CS886 Fall07 - Syllabus: Statistical Techniques for Natural Language Processing and Information Retrieval

Objectives

Given the abondance of text on the web, there is an increasing need for automated techniques to process, understand and retrieve information from text. Unlike traditional databases, natural text is fairly unstructured. In addition, the meaning and relation of words, phrases and sentences are inherently ambiguous. To that effect, probabilities and statistics provide natural tools to cope with uncertainty. Furthermore, statistical techniques can take advantage of the abondance of text to verify various hypotheses.

This course focuses on the algorithmic and theoretical foundations of machine learning and computational statistics that are relevant to natural language processing (NLP) and information retrieval (IR). The techniques and algorithms covered will be of general interest and therefore applicable to other domains beyond NLP and IR. Special attention will be paid to provide a unifying view of the machinery provided by machine learning and computational statistics, which is not always obvious when focusing on application domains such as NLP and IR. This course should interest researchers in natural language processing, information retrieval, data mining, machine learning, computational statistics, reasoning under uncertainty, as well as any other field where statistical techniques may be used (e.g., computational vision, bio-informatics, health informatics, self-management systems, computational finance). No prior knowledge in machine learning, computational statistics, natural language processing or information retrieval is required.

References

We will make use of three textbooks with additional readings from selected research papers. The first and third textbooks are available online.

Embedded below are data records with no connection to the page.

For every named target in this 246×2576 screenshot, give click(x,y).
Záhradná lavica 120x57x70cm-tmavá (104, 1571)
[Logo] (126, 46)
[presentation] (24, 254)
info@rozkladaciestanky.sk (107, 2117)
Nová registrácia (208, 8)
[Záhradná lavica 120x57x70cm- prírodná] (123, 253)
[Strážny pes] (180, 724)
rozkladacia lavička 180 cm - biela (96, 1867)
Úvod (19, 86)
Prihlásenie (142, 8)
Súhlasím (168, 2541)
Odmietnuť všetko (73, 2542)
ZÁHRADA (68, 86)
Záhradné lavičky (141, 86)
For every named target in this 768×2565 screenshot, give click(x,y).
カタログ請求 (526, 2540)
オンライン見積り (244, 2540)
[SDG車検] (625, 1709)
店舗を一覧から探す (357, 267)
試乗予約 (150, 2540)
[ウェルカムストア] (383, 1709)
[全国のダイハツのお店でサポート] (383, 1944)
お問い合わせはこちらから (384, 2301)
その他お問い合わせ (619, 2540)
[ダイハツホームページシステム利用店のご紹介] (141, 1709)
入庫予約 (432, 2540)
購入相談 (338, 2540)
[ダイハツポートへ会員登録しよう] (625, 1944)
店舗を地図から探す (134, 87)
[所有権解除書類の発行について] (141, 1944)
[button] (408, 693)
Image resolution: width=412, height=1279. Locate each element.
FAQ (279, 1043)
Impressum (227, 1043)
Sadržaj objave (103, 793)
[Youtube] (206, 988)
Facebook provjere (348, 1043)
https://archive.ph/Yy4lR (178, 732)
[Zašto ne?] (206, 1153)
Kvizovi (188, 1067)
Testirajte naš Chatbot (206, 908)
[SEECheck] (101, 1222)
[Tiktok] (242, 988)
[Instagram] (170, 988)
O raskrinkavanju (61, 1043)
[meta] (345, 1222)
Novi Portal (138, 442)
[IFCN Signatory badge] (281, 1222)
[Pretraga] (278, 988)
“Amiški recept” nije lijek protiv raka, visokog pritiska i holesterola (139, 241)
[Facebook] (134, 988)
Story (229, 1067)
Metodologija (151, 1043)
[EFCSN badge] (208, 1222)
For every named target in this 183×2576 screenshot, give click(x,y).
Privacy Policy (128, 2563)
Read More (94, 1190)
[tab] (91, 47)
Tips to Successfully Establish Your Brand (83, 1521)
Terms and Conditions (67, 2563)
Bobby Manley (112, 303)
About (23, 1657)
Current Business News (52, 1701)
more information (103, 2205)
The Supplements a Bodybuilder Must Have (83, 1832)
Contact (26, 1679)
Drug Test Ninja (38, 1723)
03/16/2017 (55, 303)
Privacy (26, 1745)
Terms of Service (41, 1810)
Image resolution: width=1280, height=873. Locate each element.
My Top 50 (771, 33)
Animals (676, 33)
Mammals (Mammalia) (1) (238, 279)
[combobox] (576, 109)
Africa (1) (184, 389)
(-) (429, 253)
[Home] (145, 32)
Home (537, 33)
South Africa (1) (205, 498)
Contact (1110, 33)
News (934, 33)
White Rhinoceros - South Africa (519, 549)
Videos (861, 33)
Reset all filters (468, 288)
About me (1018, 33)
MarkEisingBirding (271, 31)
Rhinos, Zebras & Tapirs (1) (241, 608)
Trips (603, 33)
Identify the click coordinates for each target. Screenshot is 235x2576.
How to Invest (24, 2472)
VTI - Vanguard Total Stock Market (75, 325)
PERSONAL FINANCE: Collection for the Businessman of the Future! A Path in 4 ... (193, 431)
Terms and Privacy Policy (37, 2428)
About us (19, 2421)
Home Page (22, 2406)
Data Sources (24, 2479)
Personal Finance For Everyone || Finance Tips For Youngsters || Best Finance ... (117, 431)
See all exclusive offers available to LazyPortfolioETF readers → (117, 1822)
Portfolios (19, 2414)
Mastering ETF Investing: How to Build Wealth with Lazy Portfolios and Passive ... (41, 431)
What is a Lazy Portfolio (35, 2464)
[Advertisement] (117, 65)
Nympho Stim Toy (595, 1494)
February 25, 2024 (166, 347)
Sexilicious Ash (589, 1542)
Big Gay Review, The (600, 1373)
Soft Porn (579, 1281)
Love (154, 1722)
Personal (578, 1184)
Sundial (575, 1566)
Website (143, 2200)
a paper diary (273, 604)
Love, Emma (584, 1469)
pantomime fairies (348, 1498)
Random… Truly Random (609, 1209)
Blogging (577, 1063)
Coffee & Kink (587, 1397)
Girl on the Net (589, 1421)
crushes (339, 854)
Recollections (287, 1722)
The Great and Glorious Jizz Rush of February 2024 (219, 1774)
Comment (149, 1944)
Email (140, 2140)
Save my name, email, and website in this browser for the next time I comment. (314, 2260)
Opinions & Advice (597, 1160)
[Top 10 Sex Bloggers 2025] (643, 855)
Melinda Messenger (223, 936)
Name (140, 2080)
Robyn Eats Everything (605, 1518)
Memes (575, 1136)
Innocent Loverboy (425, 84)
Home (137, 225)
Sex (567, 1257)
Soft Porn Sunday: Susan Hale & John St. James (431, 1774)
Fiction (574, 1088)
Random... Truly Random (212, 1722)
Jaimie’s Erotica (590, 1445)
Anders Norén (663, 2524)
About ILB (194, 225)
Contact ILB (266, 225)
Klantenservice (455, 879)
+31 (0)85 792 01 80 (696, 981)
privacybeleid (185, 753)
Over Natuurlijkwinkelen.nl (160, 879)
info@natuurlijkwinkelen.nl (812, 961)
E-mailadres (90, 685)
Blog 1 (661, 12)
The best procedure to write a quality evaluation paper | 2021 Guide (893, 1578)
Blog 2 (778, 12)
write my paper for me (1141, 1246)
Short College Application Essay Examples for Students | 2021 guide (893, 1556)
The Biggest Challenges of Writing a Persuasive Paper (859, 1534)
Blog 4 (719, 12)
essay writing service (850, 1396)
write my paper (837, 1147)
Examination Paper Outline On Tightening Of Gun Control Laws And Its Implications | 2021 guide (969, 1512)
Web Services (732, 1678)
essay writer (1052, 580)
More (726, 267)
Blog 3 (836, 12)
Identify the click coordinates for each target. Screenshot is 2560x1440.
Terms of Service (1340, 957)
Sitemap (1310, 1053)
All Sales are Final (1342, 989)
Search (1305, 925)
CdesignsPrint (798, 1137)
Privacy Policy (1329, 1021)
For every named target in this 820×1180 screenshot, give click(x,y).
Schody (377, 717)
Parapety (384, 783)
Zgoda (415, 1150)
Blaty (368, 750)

Jurafsky and Martin (2008), Speech and Language Processing, 2nd edition
Manning and Schutze (1999), Foundations of Statistical Natural Language Processing
Manning, Raghavan and Schutze (2008), Introduction to Information Retrieval

Outline

The statistical techniques we will cover include:

Basics of probability theory, machine learning and statistics

Inference
Generalization

Vector space model

Naive Bayes model
TF-IDF (term frequency - inverse document frequency)

Latent semantic analysis

LSI (latent semantic indexing)
LDA (latent Dirichlet allocation)

Classification, regression and feature selection

Support vector machines
Logistic regression
Boosting

Markov models

N-gram models
Hidden Markov models
Markov random fields

Maximum entropy models

Conditional random fields

Statistical relational learning

Markov logic networks

Natural language processing and information retrieval applications:

Part-of-speech tagging
Parsing
Word sense disambiguation
Text categorization/clustering
Topic modeling
Named entity recognition
Coreference resolution
Relation detection
Event detection
Question answering